0

I am trying to run a script using pyspark to do transformations in aws in a docker container.

When I do docker run it displays in the console:

:: loading settings :: url = jar:file:/usr/local/lib/python3.9/site-packages/pyspark/jars/ivy-2.5.0.jar!/org/apache/ivy/core/settings/ivysettings.xml
Ivy Default Cache set to: /root/.ivy2/cache
The jars for the packages stored in: /root/.ivy2/jars
org.apache.hadoop#hadoop-aws added as a dependency
:: resolving dependencies :: org.apache.spark#spark-submit-parent-b351103a-0cb0- 46f6-9894-49096e91d74a;1.0
    confs: [default]
    found org.apache.hadoop#hadoop-aws;3.3.4 in central
    found com.amazonaws#aws-java-sdk-bundle;1.12.262 in central
    found org.wildfly.openssl#wildfly-openssl;1.0.7.Final in central
downloading https://repo1.maven.org/maven2/org/apache/hadoop/hadoop-aws/3.3.4/hadoop-aws-3.3.4.jar ...
    [SUCCESSFUL ] org.apache.hadoop#hadoop-aws;3.3.4!hadoop-aws.jar (104510ms)
downloading https://repo1.maven.org/maven2/com/amazonaws/aws-java-sdk-  bundle/1.12.262/aws-java-sdk-bundle-1.12.262.jar ...
downloading https://repo1.maven.org/maven2/org/wildfly/openssl/wildfly-openssl/1.0.7.Final/wildfly-openssl-1.0.7.Final.jar ...
    [SUCCESSFUL ] org.wildfly.openssl#wildfly-openssl;1.0.7.Final!wildfly- openssl.jar (27243ms)

However after a few seconds the following error arises:

:: problems summary ::
:::: WARNINGS
[FAILED     ] com.amazonaws#aws-java-sdk-bundle;1.12.262!aws-java-sdk-     bundle.jar: Downloaded file size (9846784) doesn't match expected Content Length (280645251) for https://repo1.maven.org/maven2/com/amazonaws/aws-java-sdk-bundle/1.12.262/aws-java-sdk-bundle-1.12.262.jar.
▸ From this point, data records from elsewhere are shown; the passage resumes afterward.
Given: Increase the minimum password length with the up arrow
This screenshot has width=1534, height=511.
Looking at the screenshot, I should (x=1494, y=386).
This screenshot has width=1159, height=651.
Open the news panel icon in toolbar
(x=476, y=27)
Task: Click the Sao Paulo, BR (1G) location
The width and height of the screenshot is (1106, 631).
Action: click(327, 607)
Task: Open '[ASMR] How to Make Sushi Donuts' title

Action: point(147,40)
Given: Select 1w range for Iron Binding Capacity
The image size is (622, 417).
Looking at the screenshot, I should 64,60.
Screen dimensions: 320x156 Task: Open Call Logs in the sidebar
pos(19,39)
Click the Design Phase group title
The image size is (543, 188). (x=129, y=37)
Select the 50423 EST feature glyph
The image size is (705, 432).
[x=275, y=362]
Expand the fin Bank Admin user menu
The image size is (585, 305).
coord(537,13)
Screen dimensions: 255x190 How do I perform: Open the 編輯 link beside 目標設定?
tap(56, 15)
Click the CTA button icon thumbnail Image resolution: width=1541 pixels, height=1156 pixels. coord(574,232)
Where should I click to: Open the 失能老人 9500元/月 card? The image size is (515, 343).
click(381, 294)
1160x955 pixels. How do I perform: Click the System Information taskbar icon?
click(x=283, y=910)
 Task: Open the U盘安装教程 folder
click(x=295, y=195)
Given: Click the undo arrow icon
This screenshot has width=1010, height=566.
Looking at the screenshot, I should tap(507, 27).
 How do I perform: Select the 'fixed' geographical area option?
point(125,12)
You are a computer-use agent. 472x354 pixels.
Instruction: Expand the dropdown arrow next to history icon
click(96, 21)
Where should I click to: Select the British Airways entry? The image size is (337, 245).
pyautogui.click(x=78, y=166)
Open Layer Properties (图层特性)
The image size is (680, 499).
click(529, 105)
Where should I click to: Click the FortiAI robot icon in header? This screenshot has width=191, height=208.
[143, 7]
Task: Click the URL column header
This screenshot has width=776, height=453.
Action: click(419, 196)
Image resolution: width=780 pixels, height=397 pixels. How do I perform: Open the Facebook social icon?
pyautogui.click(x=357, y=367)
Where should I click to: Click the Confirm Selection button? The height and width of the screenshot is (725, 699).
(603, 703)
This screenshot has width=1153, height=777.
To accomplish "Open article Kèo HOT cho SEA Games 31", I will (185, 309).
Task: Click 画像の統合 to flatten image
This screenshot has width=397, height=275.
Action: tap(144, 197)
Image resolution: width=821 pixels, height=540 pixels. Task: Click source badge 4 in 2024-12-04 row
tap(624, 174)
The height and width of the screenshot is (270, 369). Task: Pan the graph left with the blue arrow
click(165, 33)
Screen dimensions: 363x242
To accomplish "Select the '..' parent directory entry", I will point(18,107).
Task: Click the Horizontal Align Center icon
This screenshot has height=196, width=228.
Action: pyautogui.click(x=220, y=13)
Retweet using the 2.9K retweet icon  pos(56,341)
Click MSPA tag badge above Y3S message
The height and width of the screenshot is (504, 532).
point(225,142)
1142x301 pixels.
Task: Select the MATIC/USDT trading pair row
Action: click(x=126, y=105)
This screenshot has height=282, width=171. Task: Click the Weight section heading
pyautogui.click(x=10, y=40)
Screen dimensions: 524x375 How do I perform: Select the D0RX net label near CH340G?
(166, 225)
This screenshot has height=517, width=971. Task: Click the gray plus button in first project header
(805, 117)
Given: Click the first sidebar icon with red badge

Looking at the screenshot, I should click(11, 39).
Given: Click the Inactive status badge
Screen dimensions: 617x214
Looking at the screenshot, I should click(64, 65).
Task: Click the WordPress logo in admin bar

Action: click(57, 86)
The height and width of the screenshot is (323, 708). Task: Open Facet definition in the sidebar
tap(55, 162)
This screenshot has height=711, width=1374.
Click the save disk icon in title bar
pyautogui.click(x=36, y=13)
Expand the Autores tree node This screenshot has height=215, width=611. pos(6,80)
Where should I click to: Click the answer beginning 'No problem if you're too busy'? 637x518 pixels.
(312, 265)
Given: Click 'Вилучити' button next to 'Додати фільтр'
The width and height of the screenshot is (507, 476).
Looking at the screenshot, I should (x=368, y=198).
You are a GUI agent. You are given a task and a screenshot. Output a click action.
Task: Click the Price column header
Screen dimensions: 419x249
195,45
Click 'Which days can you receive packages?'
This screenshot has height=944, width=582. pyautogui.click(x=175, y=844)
Please retry. (1218943ms)

            [FAILED     ] com.amazonaws#aws-java-sdk-bundle;1.12.262!aws-java-sdk-bundle.jar: Downloaded file size (9846784) doesn't match expected Content Length (280645251) for https://repo1.maven.org/maven2/com/amazonaws/aws-java-sdk-bundle/1.12.262/aws-java-sdk-bundle-1.12.262.jar. Please retry. (1218943ms)

    ==== central: tried

      https://repo1.maven.org/maven2/com/amazonaws/aws-java-sdk-bundle/1.12.262/aws-java-sdk-bundle-1.12.262.jar

            ::::::::::::::::::::::::::::::::::::::::::::::

            ::              FAILED DOWNLOADS            ::

            :: ^ see resolution messages for details  ^ ::

            ::::::::::::::::::::::::::::::::::::::::::::::

            :: com.amazonaws#aws-java-sdk-bundle;1.12.262!aws-java-sdk-bundle.jar

            ::::::::::::::::::::::::::::::::::::::::::::::

I then get the error:

RuntimeError: Java gateway process exited before sending its port number

In Pyspark I use the .write.parquet method with an s3a link to write to aws. My Dockerfile looks the following:

ARG IMAGE_VARIANT=slim-buster
ARG OPENJDK_VERSION=8
ARG PYTHON_VERSION=3.9.8

FROM python:${PYTHON_VERSION}-${IMAGE_VARIANT} AS py3
FROM openjdk:${OPENJDK_VERSION}-${IMAGE_VARIANT}

COPY --from=py3 / /

ARG PYSPARK_VERSION=3.2.0
RUN pip --no-cache-dir install pyspark==${PYSPARK_VERSION} pandas datetime boto3   botocore uuid

COPY /housing_prices_2022_10.csv /app/housing_prices_2022_10.csv
ADD script.py /

CMD [ "python", "./script.py" ]

The python script looks like this:

os.environ["AWS_ACCESS_KEY_ID"] = ""
os.environ["AWS_SECRET_ACCESS_KEY"] = ""


spark = SparkSession \
    .builder \
    .config("spark.jars.packages", "org.apache.hadoop:hadoop-aws:3.3.4") \
    .getOrCreate()

housing_prices= spark.read.option("header", "true").csv(complete_raw_path)

housing_prices.distinct()

housing_prices.write.parquet( curated_path,
                        mode = "overwrite")
paul773
  • 15
  • 4
  • Can you please share how does your script.py look like ? – SRJ Oct 14 '22 at 07:37
  • how are you constructing your spark context/instance ? – SRJ Oct 14 '22 at 07:44
  • I have just added it at the end of the question – paul773 Oct 14 '22 at 12:40
  • This might help you possibly https://stackoverflow.com/questions/47349376/gcp-dataproc-spark-jar-packages-issue-downloading-dependencies – SRJ Oct 14 '22 at 17:43
  • I tried with your dockerfile and it worked fine on my machine. It might be some network error for you. Retry few times or check if you're behind a firewall. – SRJ Oct 15 '22 at 11:15

0 Answers0